Risk & Controls: What’s on the agenda for Wholesale banks?

On 8 September 2023, the FCA published its first portfolio letter in four years and, in doing so, determined the supervisory agenda for wholesale banks over the next two years.

Whilst the letter is wide ranging, focussing on several different areas including Operational Resilience, ESG, Consumer Duty and Artificial Intelligence, this blog will concentrate on the heart of the FCA’s agenda: risk. The FCA considers the challenging market environment seen in recent times and the impact that those market stresses have had on wholesale banks noting that “a failure to manage operational or reputational risks can quickly result in broader concerns about a firm’s safety and soundness”.

The interconnectivity of our global financial markets means that any failure in risk management can quickly escalate to have a wider societal implication and the FCA is understandably determined to avoid this.

Financial Risks & Remediation:

The FCA is blunt in its assessment of failures in risk management citing several recent examples within the letter; the tone suggests that the FCA is frustrated with these incidents given their expectation that wholesale banks should already have been prioritising the improvement of their risk frameworks since the default of Archegos in 2021.

The FCA is clear that it expects firms to have put in place “remediation programmes in response to events of the last 18 months” whether they were directly affected or not and as part of its supervisory agenda in the next two years will be assessing these programmes to ensure they align with the FCA’s expectations of sound risk management. Wholesale banks should consider:

Where there is no remediation programme in place:

• How they demonstrate that the risk management framework across the three lines of defence is effective. A minimum expectation would be that controls testing is in place at a regular cadence as well as a review of the framework itself especially post market events.

Where there is a remediation programme in place:

• How they demonstrate how the programme is going to improve the existing risk management framework and satisfy the FCA (and PRA’s) expectations.
• Have they defined the governance in place to show appropriate oversight and accountability for the remediation plan all the way up to Board level.
• How ongoing review of the framework will be managed on a go forward basis.

Non-financial Risks:

The FCA have specifically called out non-financial risks as a focus area for them and will be “ramping up [its] testing programme to look at how banks are controlling these risks”. The remediation programmes called out above, tend to concentrate on financial risks, for example, unauthorised trading. Yet there are a number of less tangible risks that need to be accounted for, for example, market abuse, conflicts of interest and financial crime.

Whilst these risks are more challenging to quantify, the implications of failing to control for them can be significant, not only financial losses, but also reputational impacts on not just the organisation in question but the wider market. Wholesale banks should consider:

• Whether they are able to demonstrate that they have non-financial risk appetite and framework in place and show how they are effectively controlling for these risks.
• Not only whether they have strong polices and procedures in place but also show how these are put into practice to safeguard against non-financial risks.
• How they evidence the role of control functions (i.e.
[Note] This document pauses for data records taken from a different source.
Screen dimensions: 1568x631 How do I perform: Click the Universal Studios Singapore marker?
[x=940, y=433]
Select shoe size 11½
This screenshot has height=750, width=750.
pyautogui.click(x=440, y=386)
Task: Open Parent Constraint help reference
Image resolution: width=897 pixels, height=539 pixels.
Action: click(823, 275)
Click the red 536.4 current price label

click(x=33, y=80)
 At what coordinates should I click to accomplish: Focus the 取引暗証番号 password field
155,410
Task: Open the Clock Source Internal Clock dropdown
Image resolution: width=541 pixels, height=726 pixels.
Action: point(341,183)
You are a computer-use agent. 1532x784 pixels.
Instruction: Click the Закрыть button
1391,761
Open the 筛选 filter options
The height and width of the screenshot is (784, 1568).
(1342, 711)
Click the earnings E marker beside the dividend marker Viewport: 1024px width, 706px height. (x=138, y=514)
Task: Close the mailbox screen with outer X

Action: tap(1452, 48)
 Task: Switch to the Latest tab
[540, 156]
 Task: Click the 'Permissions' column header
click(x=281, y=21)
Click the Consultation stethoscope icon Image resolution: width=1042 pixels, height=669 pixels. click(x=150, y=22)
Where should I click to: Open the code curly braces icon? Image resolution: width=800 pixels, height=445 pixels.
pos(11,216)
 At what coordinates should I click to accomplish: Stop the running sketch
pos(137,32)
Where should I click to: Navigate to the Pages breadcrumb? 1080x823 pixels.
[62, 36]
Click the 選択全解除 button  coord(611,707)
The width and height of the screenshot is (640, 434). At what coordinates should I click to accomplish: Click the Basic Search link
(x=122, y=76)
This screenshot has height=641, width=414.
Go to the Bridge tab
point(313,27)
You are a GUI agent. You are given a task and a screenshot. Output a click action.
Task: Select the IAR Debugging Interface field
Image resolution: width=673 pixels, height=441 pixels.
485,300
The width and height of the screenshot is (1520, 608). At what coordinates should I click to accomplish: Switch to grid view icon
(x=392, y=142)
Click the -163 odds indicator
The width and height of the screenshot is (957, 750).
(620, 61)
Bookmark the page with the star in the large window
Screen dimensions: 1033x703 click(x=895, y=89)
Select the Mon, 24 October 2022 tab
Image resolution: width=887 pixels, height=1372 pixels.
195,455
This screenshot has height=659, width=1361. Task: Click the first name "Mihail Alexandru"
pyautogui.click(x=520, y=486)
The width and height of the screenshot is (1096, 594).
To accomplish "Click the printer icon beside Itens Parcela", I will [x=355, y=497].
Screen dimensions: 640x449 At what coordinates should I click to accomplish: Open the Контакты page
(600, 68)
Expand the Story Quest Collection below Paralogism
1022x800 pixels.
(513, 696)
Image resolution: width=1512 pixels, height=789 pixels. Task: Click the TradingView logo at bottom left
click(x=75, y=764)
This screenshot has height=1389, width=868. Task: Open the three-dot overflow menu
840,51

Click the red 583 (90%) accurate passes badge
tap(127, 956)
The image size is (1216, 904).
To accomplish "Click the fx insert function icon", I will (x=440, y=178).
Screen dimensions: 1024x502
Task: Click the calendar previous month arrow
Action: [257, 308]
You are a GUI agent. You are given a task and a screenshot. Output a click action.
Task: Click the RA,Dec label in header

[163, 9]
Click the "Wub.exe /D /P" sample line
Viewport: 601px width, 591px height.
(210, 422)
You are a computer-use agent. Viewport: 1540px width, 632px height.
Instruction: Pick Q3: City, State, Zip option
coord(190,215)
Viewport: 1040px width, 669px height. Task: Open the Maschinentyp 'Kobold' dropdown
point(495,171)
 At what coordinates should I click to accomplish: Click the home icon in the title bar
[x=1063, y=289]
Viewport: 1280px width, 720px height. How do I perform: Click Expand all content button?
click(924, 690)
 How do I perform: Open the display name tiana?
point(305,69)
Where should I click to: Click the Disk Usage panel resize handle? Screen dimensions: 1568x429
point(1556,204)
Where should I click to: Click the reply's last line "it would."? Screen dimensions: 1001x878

Internal Audit, Compliance) play a role in supporting the business in effectively managing risk.

Management Information (MI) and Governance:

Underpinning the FCA’s letter is a clear message that wholesale banks should expect increased supervisory scrutiny in the foreseeable future and should be prepared to react to requests nimbly as well as the expectation that responses be “data-led”. This inevitably will lead to an increased need for effective MI which firms can use to evidence their ability to control for both financial and non-financial risks but crucially, firms will also need to show the review of that MI has been actioned appropriately. Wholesale banks should consider:

• Reviewing their existing MI and ensure it’s aligned to their risk taxonomy. In the review, wholesale banks should assess whether the MI is “fit for purpose” and adequately reflects the risks faced.
• If the governance framework in place allows for escalation at pre-determined thresholds allowing Senior Management to make informed decisions.

Conclusion:

In this letter, the FCA has set its supervisory stall for the next two years across a number of focus areas and acknowledges that it will need to be flexible and re-prioritise as market events occur. However, there is one consistent theme throughout all these areas and that is risk and the ability for wholesale banks to manage that risk appropriately.

The FCA expects firms to discuss this letter with Boards within the next 2 months and “where necessary, take action” and if firms deem it not necessary, the FCA will expect a thorough justification for why not.